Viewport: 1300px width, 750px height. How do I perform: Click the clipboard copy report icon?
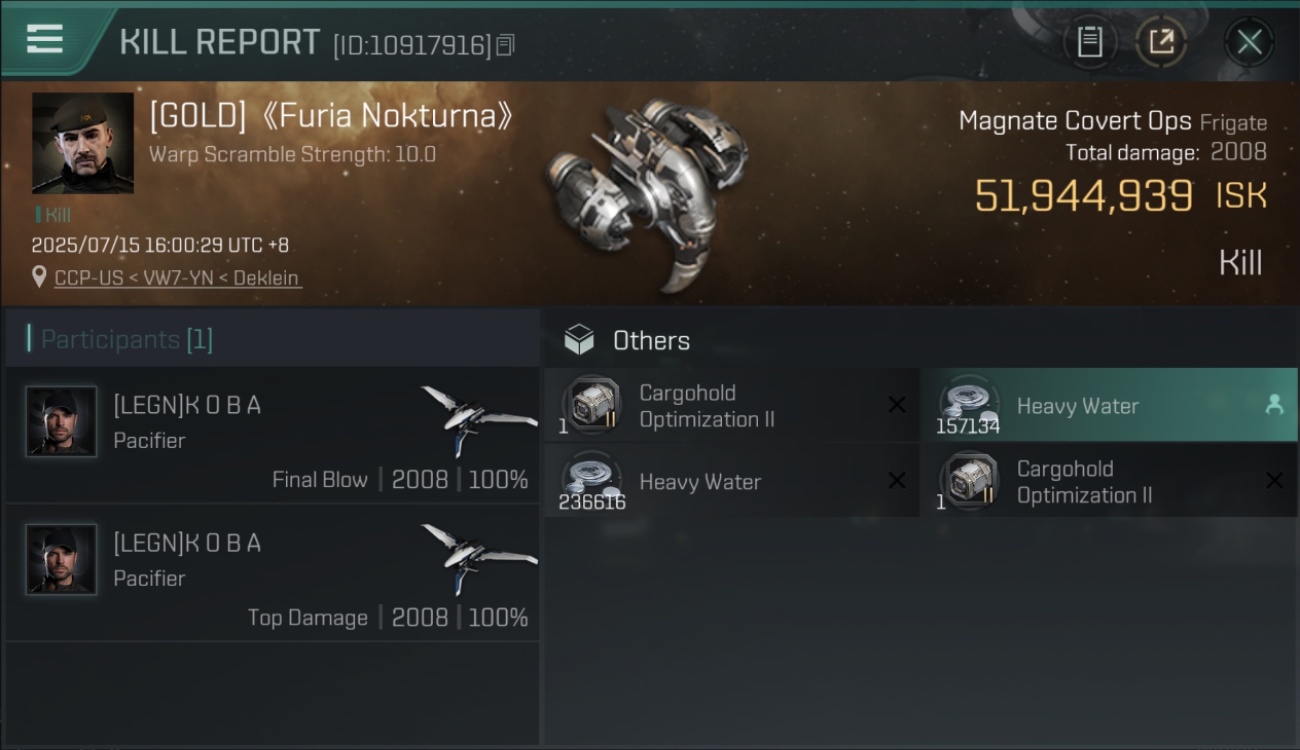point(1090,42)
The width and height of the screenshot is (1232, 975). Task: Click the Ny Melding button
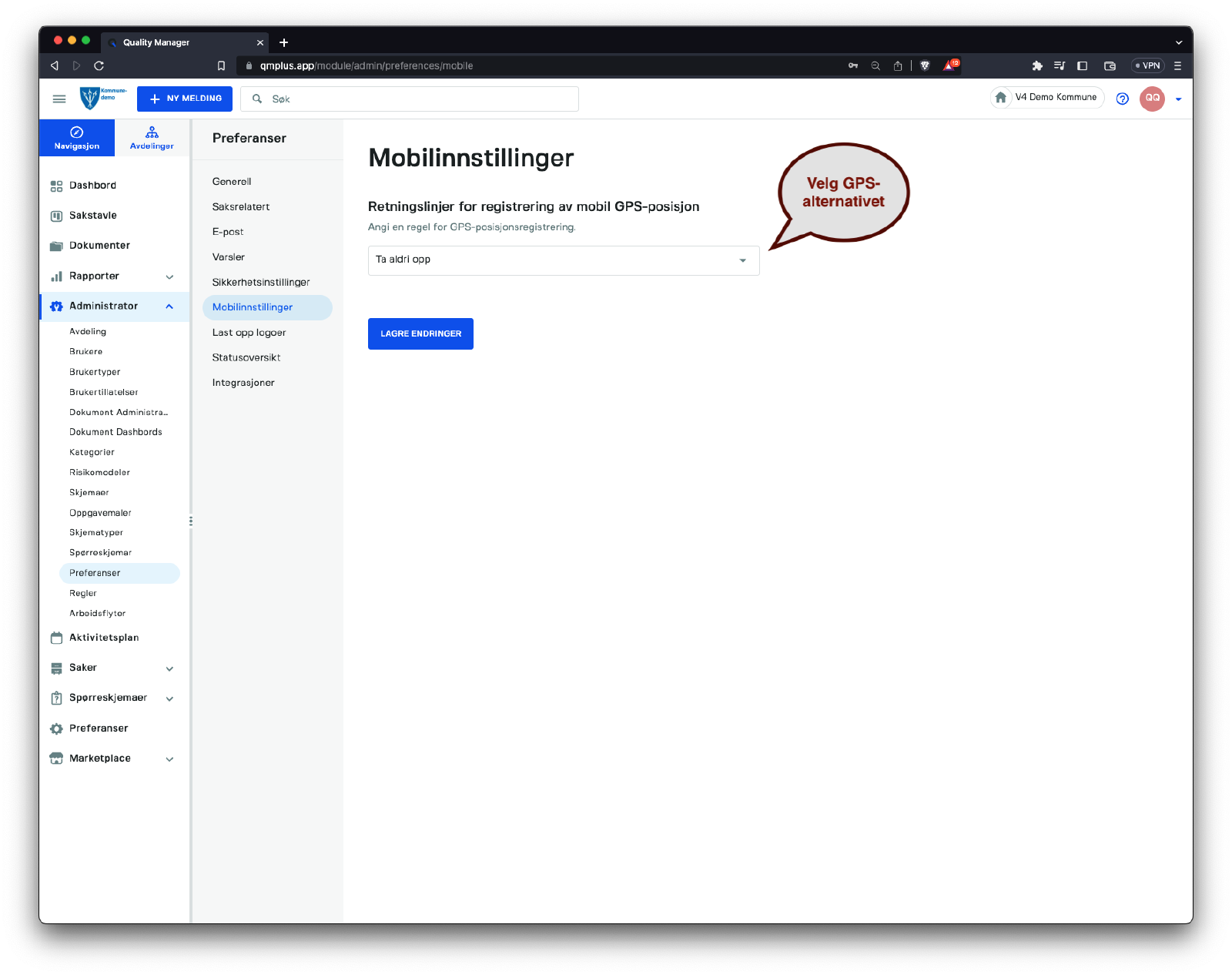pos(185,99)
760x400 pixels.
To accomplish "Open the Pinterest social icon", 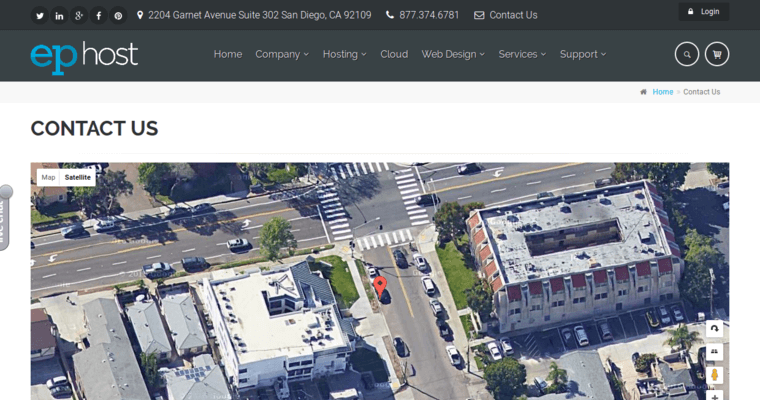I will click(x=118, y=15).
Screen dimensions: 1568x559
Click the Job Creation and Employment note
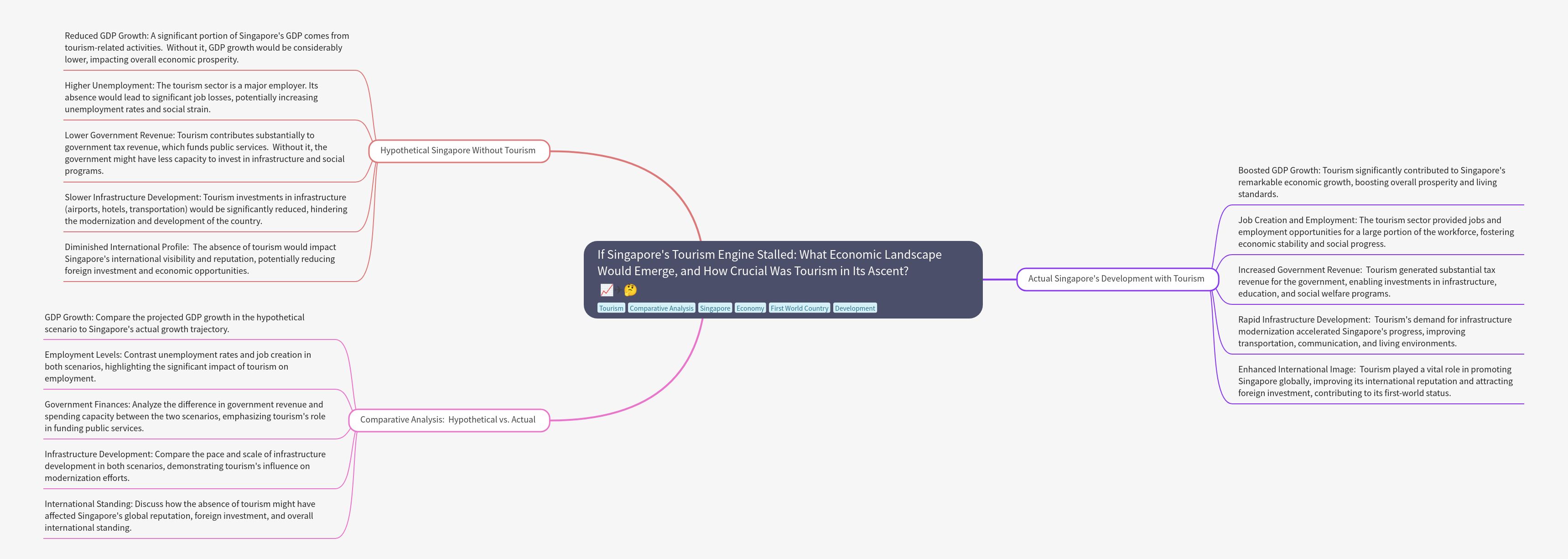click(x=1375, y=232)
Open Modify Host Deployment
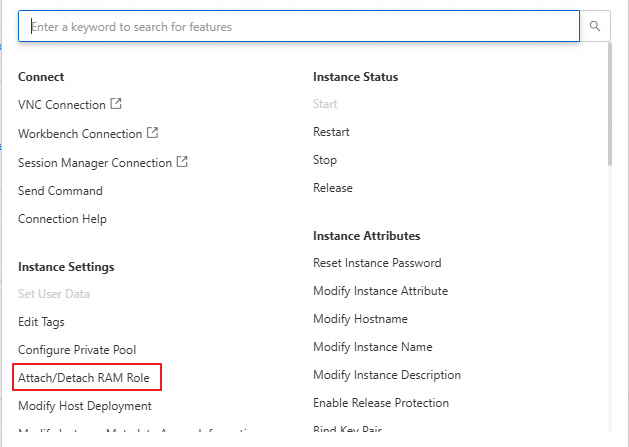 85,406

--- WHAT THE TASK ASKS ---
Copy out every line of the data above that contains the word "width". Treat uppercase and lowercase letters as different.

--- CORRECT ANSWER ---
Viewport: 1300px width, 750px height. How do I perform: Click the clipboard copy report icon?
The width and height of the screenshot is (1232, 975). Task: Click the Ny Melding button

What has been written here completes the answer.